With caps for penalties: The solver can bid s_opt = max(S + q * T, S + T - (1 - q) / q * c_p).
Derivation
This follows from looking at the expected profit of winning g(s_ref) = S - s_ref + q * T without reverting (as above), compared to the profit g_rev(s_ref) = q * (S - s_ref + T) - (1 - q) * min(s_ref, c_p). From the arguments with exogenous revert risk (using the success probability q and the surplus S + T), the latter case results in a bid max(q(S + T), S + T - (1 - q) / q * c_p). Note that in this case a solver profits from having information of other solvers bids. For example, if there is no competing bid, i.e. the reference score is zero, a solver will always have wanted to have chosen the solution and bid for the case of not reverting, as g(0) > g_rev(0).
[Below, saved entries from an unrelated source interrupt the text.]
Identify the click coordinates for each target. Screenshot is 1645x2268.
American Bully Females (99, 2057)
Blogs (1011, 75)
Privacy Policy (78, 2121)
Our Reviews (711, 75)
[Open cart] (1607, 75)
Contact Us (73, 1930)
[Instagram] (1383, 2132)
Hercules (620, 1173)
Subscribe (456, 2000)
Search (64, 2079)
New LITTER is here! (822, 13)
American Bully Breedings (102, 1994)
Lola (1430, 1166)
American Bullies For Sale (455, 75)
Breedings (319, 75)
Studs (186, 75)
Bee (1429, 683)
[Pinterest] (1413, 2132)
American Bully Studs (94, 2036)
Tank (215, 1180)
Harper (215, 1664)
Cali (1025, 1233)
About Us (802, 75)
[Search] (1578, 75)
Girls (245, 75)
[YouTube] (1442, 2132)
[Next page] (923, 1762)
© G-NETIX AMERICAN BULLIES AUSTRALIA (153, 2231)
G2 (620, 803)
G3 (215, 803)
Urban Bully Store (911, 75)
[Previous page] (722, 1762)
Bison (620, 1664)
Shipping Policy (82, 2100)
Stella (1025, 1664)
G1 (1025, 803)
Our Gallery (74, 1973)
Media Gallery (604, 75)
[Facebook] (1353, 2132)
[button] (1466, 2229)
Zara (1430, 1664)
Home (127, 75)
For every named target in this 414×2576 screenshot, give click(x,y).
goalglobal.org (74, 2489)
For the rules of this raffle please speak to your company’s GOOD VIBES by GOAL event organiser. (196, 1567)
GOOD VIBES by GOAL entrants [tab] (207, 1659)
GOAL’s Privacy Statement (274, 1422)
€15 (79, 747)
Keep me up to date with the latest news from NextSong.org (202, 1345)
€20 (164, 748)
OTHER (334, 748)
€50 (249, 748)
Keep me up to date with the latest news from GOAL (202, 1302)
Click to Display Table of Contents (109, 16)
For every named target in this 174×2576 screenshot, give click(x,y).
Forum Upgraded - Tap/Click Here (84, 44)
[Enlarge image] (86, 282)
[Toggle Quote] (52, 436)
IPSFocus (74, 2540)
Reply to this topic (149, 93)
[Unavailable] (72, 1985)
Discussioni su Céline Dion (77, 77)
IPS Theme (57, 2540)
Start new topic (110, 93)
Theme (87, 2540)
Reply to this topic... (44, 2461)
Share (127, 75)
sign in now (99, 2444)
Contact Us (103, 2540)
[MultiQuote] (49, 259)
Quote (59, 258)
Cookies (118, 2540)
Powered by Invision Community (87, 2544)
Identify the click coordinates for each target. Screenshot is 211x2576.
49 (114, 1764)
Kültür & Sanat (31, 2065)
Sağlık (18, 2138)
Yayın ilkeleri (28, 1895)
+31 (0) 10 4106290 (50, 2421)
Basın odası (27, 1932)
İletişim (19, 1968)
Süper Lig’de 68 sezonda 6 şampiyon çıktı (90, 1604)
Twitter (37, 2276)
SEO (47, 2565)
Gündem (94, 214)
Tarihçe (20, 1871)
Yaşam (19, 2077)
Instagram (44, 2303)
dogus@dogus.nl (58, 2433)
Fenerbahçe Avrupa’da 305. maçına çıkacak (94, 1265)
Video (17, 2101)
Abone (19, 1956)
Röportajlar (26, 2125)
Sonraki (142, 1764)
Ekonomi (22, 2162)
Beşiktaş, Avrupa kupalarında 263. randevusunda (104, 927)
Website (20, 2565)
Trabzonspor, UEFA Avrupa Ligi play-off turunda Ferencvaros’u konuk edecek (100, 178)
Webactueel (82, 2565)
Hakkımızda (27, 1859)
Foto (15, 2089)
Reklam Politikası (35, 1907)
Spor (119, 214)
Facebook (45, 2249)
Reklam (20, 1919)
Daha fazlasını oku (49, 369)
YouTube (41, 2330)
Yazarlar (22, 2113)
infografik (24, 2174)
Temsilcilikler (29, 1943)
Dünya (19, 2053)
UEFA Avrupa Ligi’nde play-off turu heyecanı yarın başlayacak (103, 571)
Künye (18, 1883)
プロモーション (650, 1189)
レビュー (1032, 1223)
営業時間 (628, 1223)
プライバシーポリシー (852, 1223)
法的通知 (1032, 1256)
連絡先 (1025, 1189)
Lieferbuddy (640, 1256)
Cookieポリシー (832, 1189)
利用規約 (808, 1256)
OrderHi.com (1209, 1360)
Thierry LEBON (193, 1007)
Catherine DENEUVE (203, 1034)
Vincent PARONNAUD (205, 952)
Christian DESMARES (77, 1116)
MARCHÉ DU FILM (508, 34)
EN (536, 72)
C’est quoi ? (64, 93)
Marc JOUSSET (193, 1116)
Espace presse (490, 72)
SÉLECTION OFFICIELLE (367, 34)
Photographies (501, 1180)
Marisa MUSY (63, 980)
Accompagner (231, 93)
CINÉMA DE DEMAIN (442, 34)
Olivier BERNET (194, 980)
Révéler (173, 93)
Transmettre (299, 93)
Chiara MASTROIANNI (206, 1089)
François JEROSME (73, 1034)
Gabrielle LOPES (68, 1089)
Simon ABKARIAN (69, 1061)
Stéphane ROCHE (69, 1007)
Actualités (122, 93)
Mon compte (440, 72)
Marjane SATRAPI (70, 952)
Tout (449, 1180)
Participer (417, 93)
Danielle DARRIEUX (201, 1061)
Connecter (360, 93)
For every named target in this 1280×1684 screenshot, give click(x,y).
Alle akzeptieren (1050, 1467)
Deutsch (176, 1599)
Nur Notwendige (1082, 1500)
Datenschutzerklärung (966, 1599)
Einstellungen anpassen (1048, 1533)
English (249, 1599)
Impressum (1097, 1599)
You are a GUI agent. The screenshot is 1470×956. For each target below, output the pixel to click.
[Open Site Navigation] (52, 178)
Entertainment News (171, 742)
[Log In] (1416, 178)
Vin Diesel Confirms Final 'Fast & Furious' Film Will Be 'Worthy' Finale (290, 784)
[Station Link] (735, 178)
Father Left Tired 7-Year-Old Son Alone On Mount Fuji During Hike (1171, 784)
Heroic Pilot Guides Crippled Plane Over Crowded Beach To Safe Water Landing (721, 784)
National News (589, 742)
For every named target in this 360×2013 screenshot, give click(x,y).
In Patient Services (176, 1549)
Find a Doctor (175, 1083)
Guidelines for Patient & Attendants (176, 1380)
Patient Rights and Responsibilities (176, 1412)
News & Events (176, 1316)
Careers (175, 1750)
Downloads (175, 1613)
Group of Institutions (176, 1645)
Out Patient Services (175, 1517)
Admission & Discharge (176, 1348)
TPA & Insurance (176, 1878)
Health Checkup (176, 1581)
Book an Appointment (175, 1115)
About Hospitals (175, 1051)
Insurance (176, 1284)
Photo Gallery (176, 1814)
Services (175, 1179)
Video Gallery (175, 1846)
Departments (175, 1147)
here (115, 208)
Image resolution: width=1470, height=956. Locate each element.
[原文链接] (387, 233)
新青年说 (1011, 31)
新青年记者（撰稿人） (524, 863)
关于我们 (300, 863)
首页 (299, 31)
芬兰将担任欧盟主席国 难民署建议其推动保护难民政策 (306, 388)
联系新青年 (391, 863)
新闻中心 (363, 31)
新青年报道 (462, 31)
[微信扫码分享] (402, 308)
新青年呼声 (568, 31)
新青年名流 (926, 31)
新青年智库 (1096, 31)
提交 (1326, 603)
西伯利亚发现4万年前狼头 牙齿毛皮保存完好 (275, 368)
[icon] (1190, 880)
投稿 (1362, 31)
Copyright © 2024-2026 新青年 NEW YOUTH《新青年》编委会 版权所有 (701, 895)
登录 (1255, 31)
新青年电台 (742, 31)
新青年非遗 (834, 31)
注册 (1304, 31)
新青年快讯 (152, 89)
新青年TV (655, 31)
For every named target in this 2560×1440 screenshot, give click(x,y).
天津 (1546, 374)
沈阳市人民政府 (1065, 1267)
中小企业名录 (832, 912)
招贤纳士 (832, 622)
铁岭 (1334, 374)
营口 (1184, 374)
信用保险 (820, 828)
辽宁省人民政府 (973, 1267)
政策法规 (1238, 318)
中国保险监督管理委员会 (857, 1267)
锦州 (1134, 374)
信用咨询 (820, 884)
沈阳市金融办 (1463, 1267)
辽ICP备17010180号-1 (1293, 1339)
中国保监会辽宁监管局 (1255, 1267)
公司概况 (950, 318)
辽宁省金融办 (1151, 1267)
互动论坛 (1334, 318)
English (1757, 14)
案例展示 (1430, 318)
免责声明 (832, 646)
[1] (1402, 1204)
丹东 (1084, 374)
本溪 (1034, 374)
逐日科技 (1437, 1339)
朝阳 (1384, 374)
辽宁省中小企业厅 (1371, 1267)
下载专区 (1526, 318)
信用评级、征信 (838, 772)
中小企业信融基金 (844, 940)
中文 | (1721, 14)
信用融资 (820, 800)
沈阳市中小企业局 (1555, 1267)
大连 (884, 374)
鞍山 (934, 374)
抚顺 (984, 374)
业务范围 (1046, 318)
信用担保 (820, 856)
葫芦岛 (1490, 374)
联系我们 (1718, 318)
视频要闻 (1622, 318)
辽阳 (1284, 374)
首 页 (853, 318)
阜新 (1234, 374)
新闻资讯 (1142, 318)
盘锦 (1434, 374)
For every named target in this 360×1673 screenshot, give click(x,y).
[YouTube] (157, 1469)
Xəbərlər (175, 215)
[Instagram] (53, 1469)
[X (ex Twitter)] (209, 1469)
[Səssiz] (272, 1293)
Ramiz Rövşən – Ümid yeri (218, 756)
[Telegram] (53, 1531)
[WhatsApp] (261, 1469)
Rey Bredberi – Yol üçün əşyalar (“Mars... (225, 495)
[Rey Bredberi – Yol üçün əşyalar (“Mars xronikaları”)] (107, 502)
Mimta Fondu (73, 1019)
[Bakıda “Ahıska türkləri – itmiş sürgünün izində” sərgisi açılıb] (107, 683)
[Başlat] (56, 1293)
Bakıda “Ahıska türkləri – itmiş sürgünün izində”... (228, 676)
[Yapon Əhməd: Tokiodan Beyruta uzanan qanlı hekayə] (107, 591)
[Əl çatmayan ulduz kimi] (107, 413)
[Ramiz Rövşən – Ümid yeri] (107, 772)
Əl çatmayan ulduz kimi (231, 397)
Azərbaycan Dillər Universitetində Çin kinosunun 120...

But if the competing bid is large, risking the revert can allow for a larger profit.
If q * T is larger than c_p, the solver can thus promise the user a surplus of S + T - (1 - q) / q * c_p. The solution will revert with large probability of (1 - q).
Even though this is an artificial model, a similar incentive is created by arbitrage opportunities or even normal price movements with slippage tolerances chosen by solvers. With strong competition this can result in an equilibrium of “overbidding” and unsuccessful settlements.
This is not generally a blocker to reducing the cap for penalties but indicates that the effect of this cap is quite different from a cap on rewards, where setting it to zero is possible.
Remarks
With this discussion in mind, the current situation seems to be that solvers overbid regularly and try to cover resulting losses with rewards. The intended/optimal behavior in our current mechanism is to cover losses from penalties by taking a cut directly from users. This, however, has a negative impact on execution quality.
The choice of the cap for penalties within our current mechanism is still a delicate issue. Choosing it too small can result in a meaningless competition and stall the protocol. Choosing it too large can result in too large of an impact on execution quality. Given the arguments above and data on previous auctions, it could be possible to come up with a cap which is derived more from first principles.
There can also be other mechanisms with better properties with regards to generating and distributing welfare, and a discussion around that can be very helpful. Besides the usual issue of how to distribute the value generated in the mechanism between users, solvers, and the DAO, one fundamental issue is how to incorporate unsuccessful settlements. Our current approach using (capped) penalties implicitly incorporates success rates into the ranking and execution.